Jesus descended into hell, physically broken. He had a significant wound in his side. He had suffered excruciating pain as his body hung on the cross, his nailed and bleeding hands taking the weight of his body.
When he rose from the dead, when he met Mary, when he walked the road to Emmaus unrecognised by his two companions, when he entered the locked room, Jesus was different. He too was damaged, his scars clearly visible.
Have you considered the role of the so-called “doubting Thomas” in ways other than that he questioned whether this Jesus was the same man he had seen nailed on a cross, whose blood had separated, indicative of a body without a heartbeat? It is challenging to those who dare to doubt, to contemplate that Jesus carried those visible wounds – in the side and the hands – as the risen Saviour who had defeated death.
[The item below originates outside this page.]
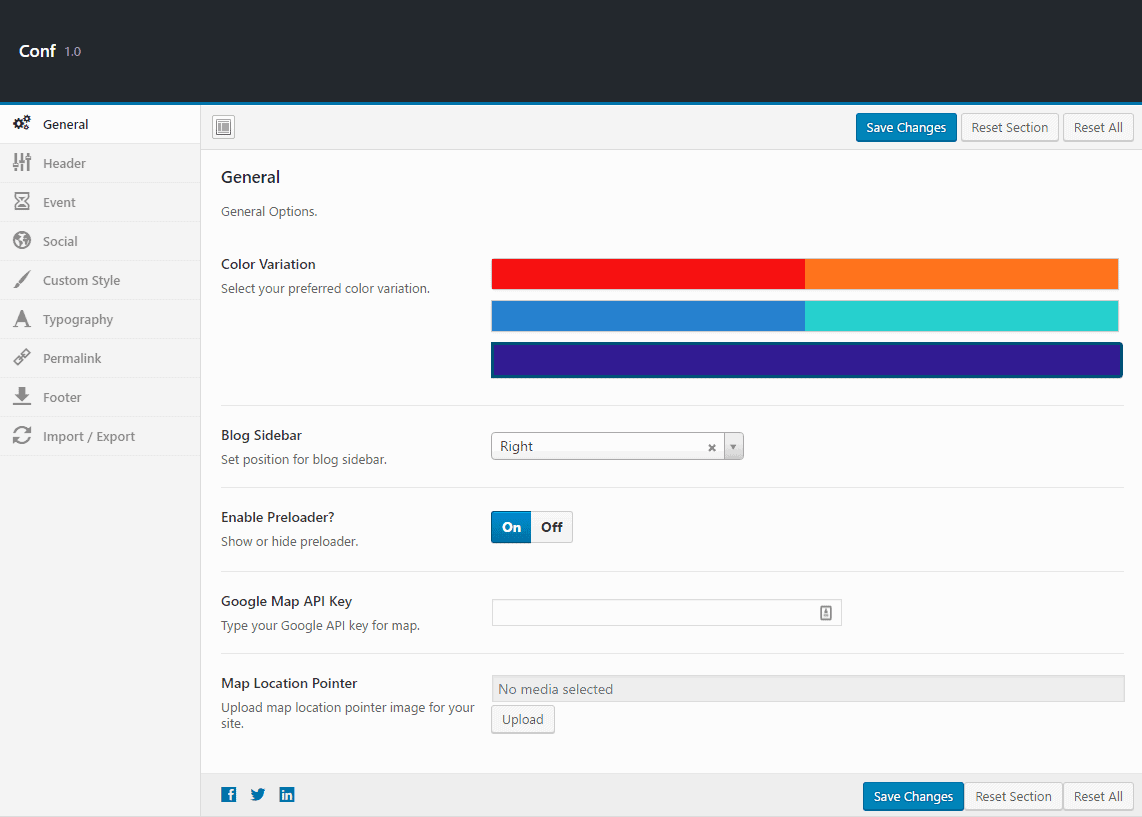Click the Event hourglass icon
The height and width of the screenshot is (817, 1142).
pos(22,202)
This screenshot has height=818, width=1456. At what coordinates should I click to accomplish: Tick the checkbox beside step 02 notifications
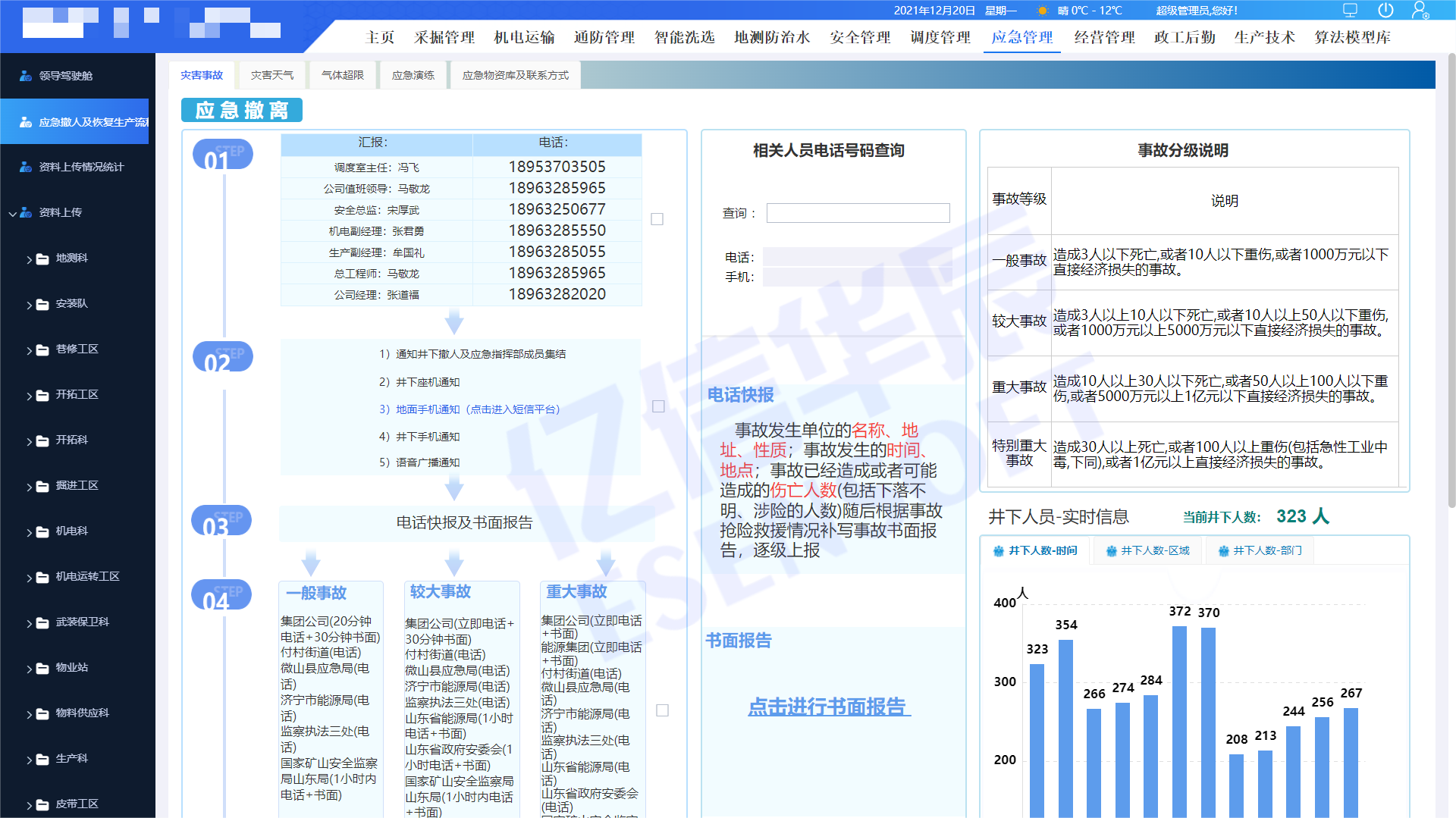coord(659,406)
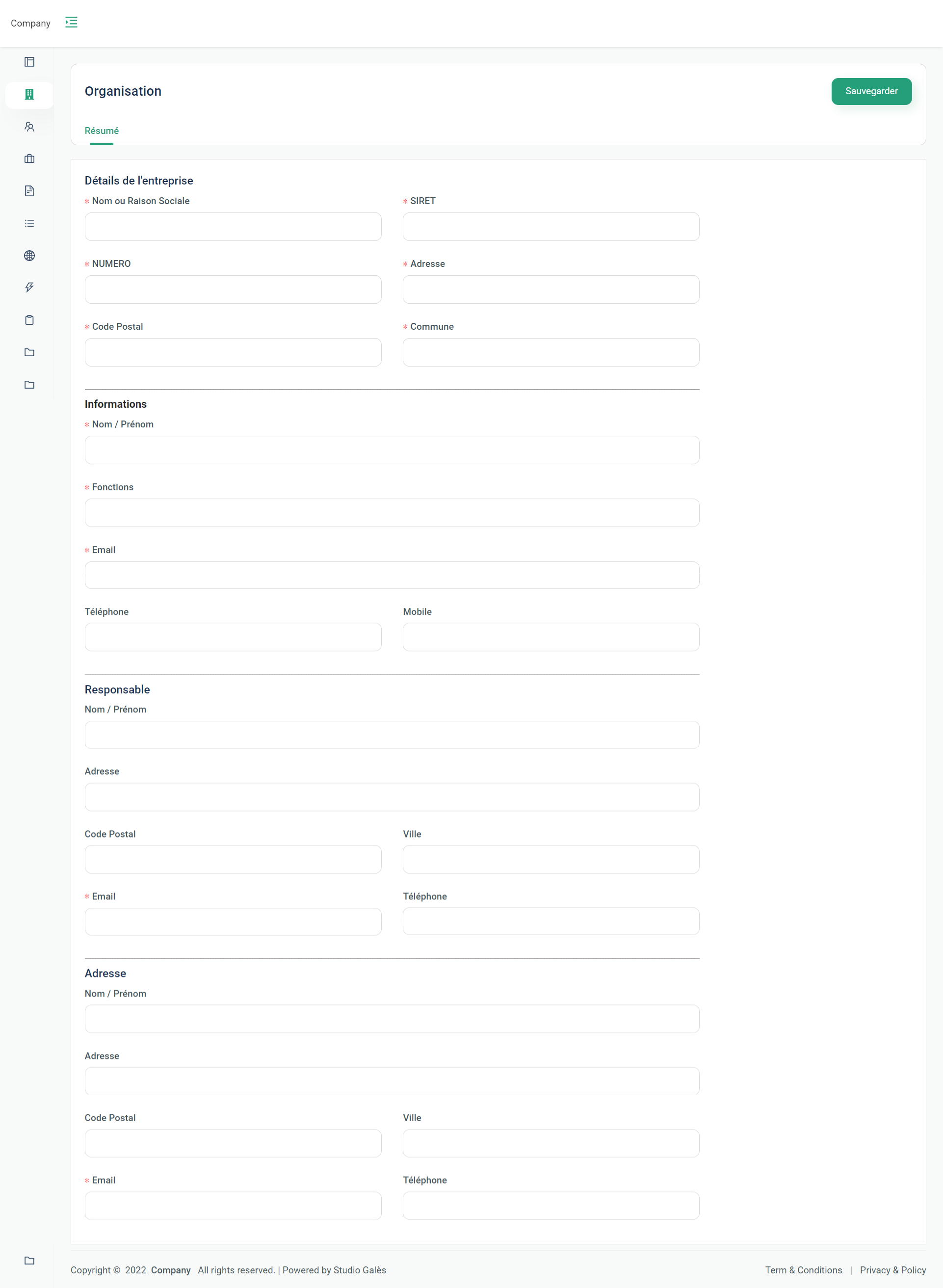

This knowledge can offer great comfort to those who have suffered significant trauma, trauma that leaves an invisible or visible mark on a person. It is also the power of Easter Saturday, the in-between day.
Churches need to find some space and language that gives room for this brokenness and pain.
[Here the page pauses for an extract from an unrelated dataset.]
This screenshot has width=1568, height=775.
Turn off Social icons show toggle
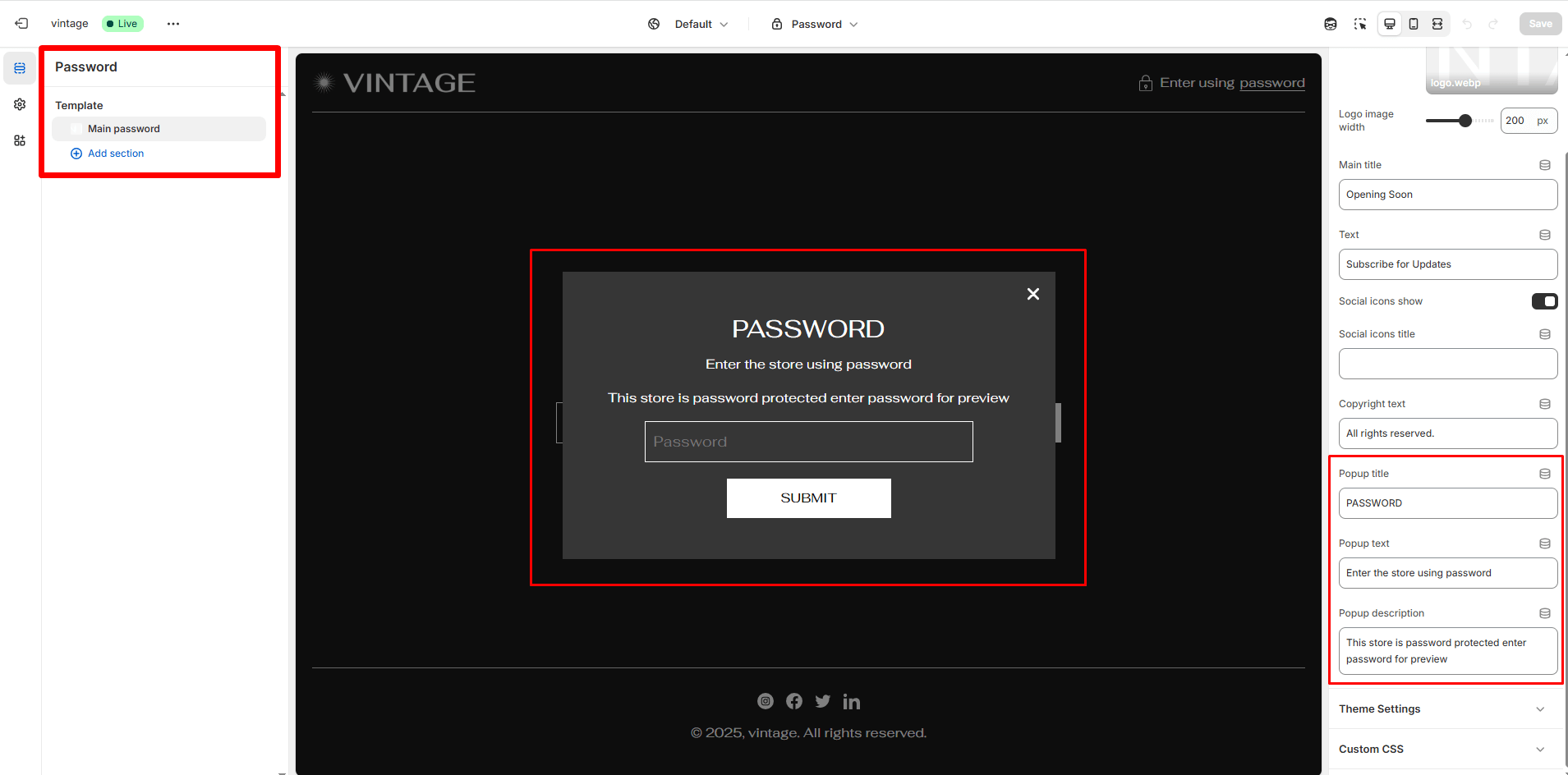coord(1544,301)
For some Christians, their life on earth will remain in Easter Saturday. They know Jesus has risen, but the darkness of their life can overshadow the hope that they intellectually know is found in Christ. Christians who know they are loved by God, but due to their life circumstances, each day is a struggle.
Their scars are deep and no amount of scrubbing will make them feel renewed. Churches need to find some space and language that gives room for this brokenness and pain. We are all imperfect; some just hide it better.
The Psalms, Lamentations and Ecclesiastes remind us that God inhabits despair as much as shouts of praise and wonder. When we invite God into our own dark and broken hearts, into our own hidden in-between day, we will start to unfold a relationship with our Heavenly Father deeper than we could ever have imagined. For that is the place the broken Christ – who first descended to hell, rose with the scars of his earthly experience and returned to God’s side – invites us to be.